В 1901-1903 годах среди лиц, арестованных за политические преступления, евреи составляли около 29,1% (2269 человек). В период с марта 1903-го по ноябрь 1904 года более половины всех привлеченных по политическим делам были евреями (53%). По-видимому, это объяснялось реакцией на кишиневский и гомельский погромы. В 1905 году евреи составляли 34% всех политических арестантов, а среди сосланных в Сибирь — 37%[4]. В более спокойное десятилетие с 1892 по 1902 год евреи составляли 23,4% среди социал-демократов, привлекавшихся к дознаниям, уступая русским — 69,1% (3490 человек) и опережая поляков — 16,9%. Евреи опережали русских среди «выявленных» разыскными органами социал-демократов в Юго-Западном — 49,4% и 41,8% и Южном краях — 51,3% и 44,2% соответственно, составляли львиную долю среди привлеченных к дознанию в Одессе — 75,1% (русских — 18,7%). В Петербурге и Москве картина была обратная — 10,2% евреев и 82,8% русских в северной столице и 4,6% евреев при 90,1% русских в первопрестольной[5]. Несомненно, наиболее значительную долю евреев, привлеченных за политические преступления, давал Бунд, самая многочисленная революционная партия в России. Так, летом 1904 года Бунд насчитывал около 23 000 членов, в 1905-1907 — около 34 000, в 1908-1910 годы, когда революционные настроения резко пошли на спад, около 2000. Для сравнения — вся Российская социал-демократическая рабочая партия в начале 1905 года насчитывала приблизительно 8400 членов[6]. Существенным было «представительство» евреев и в общероссийских революционных партиях и организациях. В эпоху революции 1905 года около 15% членов партии социалистов-революционеров были евреями, а некоторые «максималистские и анархистские террористические группы почти полностью были еврейскими»[7]. В составе организаций эсеров-максималистов было около 19% евреев при 76% русских и украинцев[8]. На V съезде РСДРП (Лондон, 1907) около трети делегатов были евреями[9].

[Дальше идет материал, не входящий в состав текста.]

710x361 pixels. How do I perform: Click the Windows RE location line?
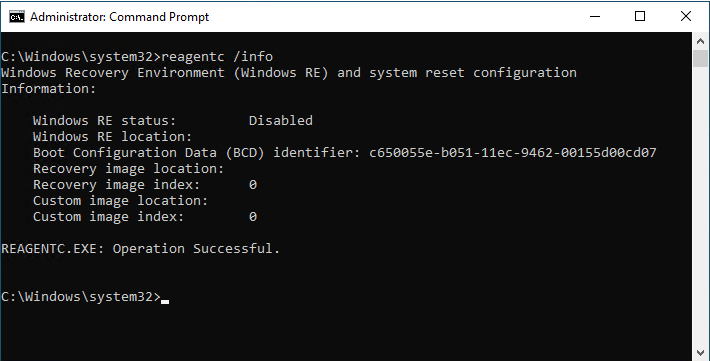point(112,136)
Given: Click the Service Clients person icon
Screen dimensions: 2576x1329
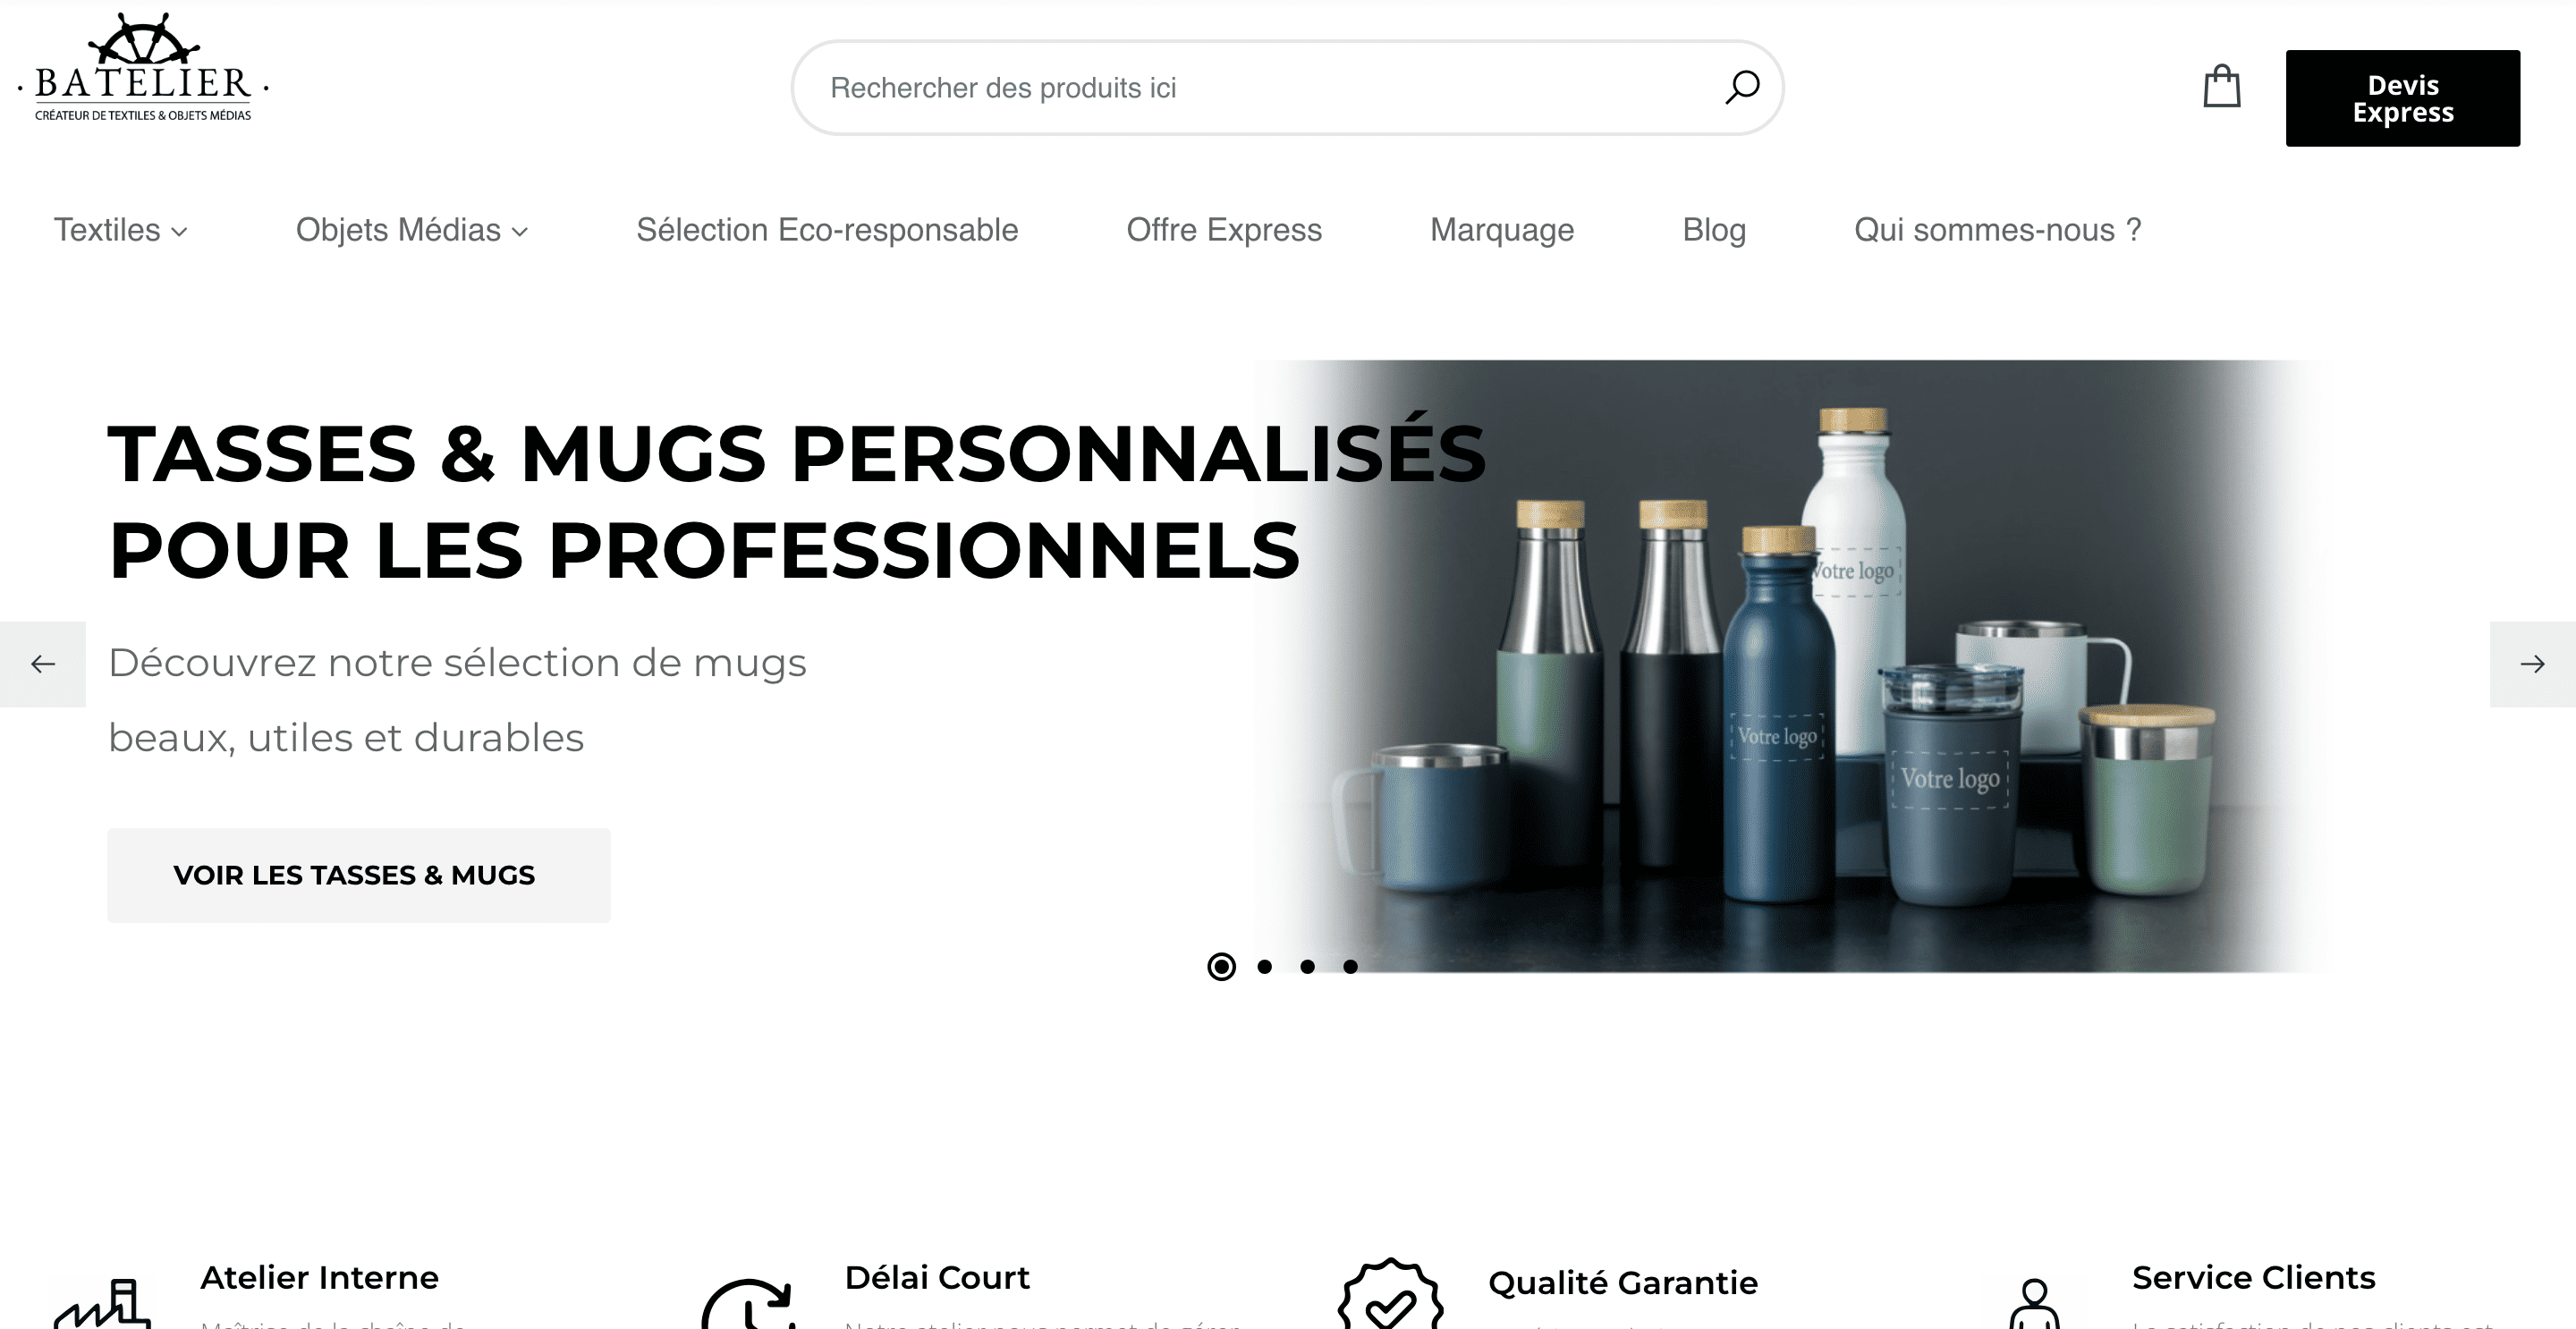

В то же время, как ни велико было участие евреев в русских или еврейских революционных партиях, количественно они составляли очень незначительное число как по отношению к населению России, так и к русскому еврейству.
Можно ли, однако, этих деятелей русского, по преимуществу, освободительного движения считать выразителями интересов еврейства или даже вообще евреями? Ведь многие из них от своего еврейства открещивались (в том числе в буквальном смысле этого слова). Подчеркнутый интернационализм многих революционных деятелей давал их антагонистам из еврейской среды удобный повод «отлучить» их от еврейства.
Много позднее, в июне 1917 года, историк Семен Дубнов говорил на еврейском митинге в Петрограде: «…и из нашей среды вышло несколько демагогов, присоединившихся к героям улицы и пророкам захвата. Они выступают под русскими псевдонимами, стыдясь своего еврейского происхождения (Троцкий, Зиновьев и др.), но скорее псевдонимами являются их еврейские имена: в нашем народе они корней не имеют…»[10]
C таким же успехом, на наш взгляд, можно было бы объявить не принадлежащими к своему народу революционеров русского происхождения на основании того, скажем, что они не исполняют православных обрядов. Полагаю, что активное участие евреев в русском освободительном движении объяснялось не столько разрывом с еврейством, который декларировали многие революционеры-интернационалисты, сколько принадлежностью к нему. Утверждая это, я имею в виду не некие мистические причины, вроде сходства иудейского мессианизма с марксистским, о чем писал Николай Бердяев[11], а вещи гораздо более прозаические.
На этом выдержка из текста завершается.